Single by Jack Teagarden and His Orchestra
- B-side: "Aunt Hagar's Blues"
- Released: 1939
- Recorded: July 19, 1939
- Genre: Jazz
- Length: 2:36
- Label: Columbia Records
- Songwriter: Glenn Miller

= I Swung the Election =

"I Swung the Election" is a 1939 song composed by Glenn Miller and recorded by jazz trombonist Jack Teagarden and his orchestra.

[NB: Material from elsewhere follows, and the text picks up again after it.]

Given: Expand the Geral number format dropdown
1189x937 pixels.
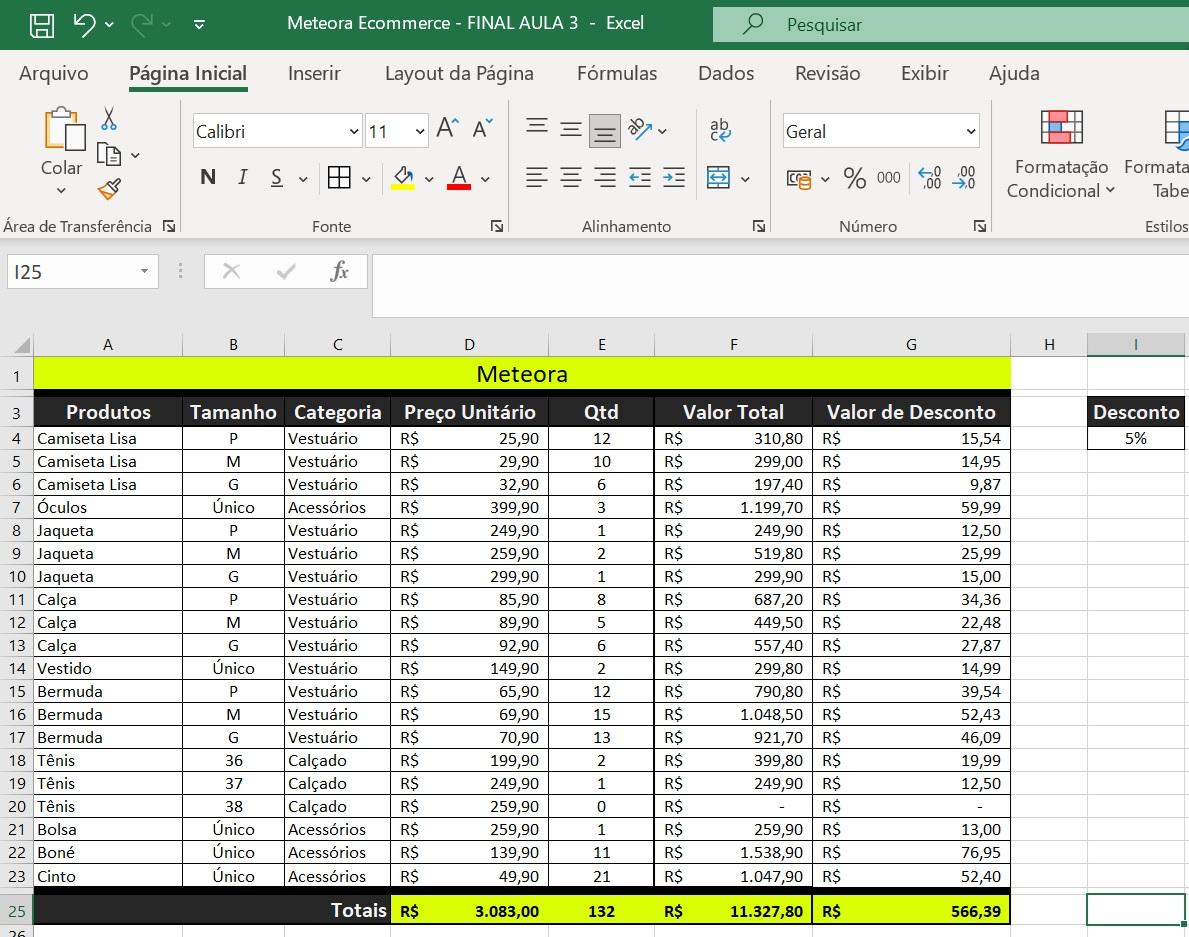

Jack Teagarden released the song as a Columbia 78 single in 1939 and as a V-Disc in 1948.

==Overview==
Glenn Miller is credited with writing the song "I Swung the Election" which was recorded by Jack Teagarden in 1939.

Jack Teagarden recorded the song on July 19, 1939 in New York and released it as an A side 78 single as Columbia 35206A b/w "Aunt Hagar's Blues" and as a V-Disc, No. 823B, J1676, Swing, "XX" Release, issued in January, 1948, with the composer on the label listed as "Glenn Miller". Teagarden sang and played the trombone on the recording.

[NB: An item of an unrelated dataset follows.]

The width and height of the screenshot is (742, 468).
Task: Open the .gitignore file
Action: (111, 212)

V-Disc 823B, Jack Teagarden and Band, 1948.

The V Disc version was recorded in Los Angeles on August 24, 1944. The personnel on the session were: Jack Teagarden tb, v, dir / Clair Jones, Bob McLaughlin, Val Salata, Vernon 'Tex' Williams t / Fred Keller, Ray Olsen, Wally Wells tb / Vic Rosi cl, as / Dale Stoddard as / Howard 'Gish' Gilbertson, Ken Harpster ts / Clark Crandall bar / Don Seidel p / Jimmy Lynch sb / Frank Harrington d.

The recording was featured on the soundtrack to the 1993 documentary film The War Room starring James Carville and George Stephanopoulos on the 1992 presidential election when it was played over the closing credits.

The song also appears on:
- 2010 Wnts compilation Jack Teagarden: Love Me
- 2009 Chacra Music album Jack Teagarden: The Classic Years, Vol. 2
- 2004 Avid collection Jack Teagarden: Father of Jazz Trombone
- Grammercy album Big Band Jazz
- Lost Gold Records collection Jack Teagarden: V-Disc: World War 2 Recordings
- 1998 Saar compilation Stars Fell on Alabama: 1931-1940
- 1993 Classics album Jack Teagarden and His Orchestra, 1934-1939

The song was recorded in 2012 by Nina Persson with The Citizens Band, a political cabaret troupe, and was featured on the album Grab A Root and Growl.

An instrumental recording was released in 2013 by Kristoffer Kompen on the album A Tribute to Jack Teagarden.

==Sources==

- Flower, John (1972). Moonlight Serenade: A Bio-discography of the Glenn Miller Civilian Band. New Rochelle, NY: Arlington House. ISBN 0-87000-161-2.
- Miller, Glenn (1943). Glenn Miller's Method for Orchestral Arranging. New York: Mutual Music Society. ASIN: B0007DMEDQ
- Simon, George Thomas (1980). Glenn Miller and His Orchestra. New York: Da Capo paperback. ISBN 0-306-80129-9.
- Simon, George Thomas (1971). Simon Says: The Sights and Sounds of the Swing Era, 1935-1955. New York: Galahad. ISBN 0-88365-001-0.
- Schuller, Gunther (1991). The Swing Era: The Development of Jazz, 1930–1945. Volume 2. New York: Oxford University Press. ISBN 0-19-507140-9.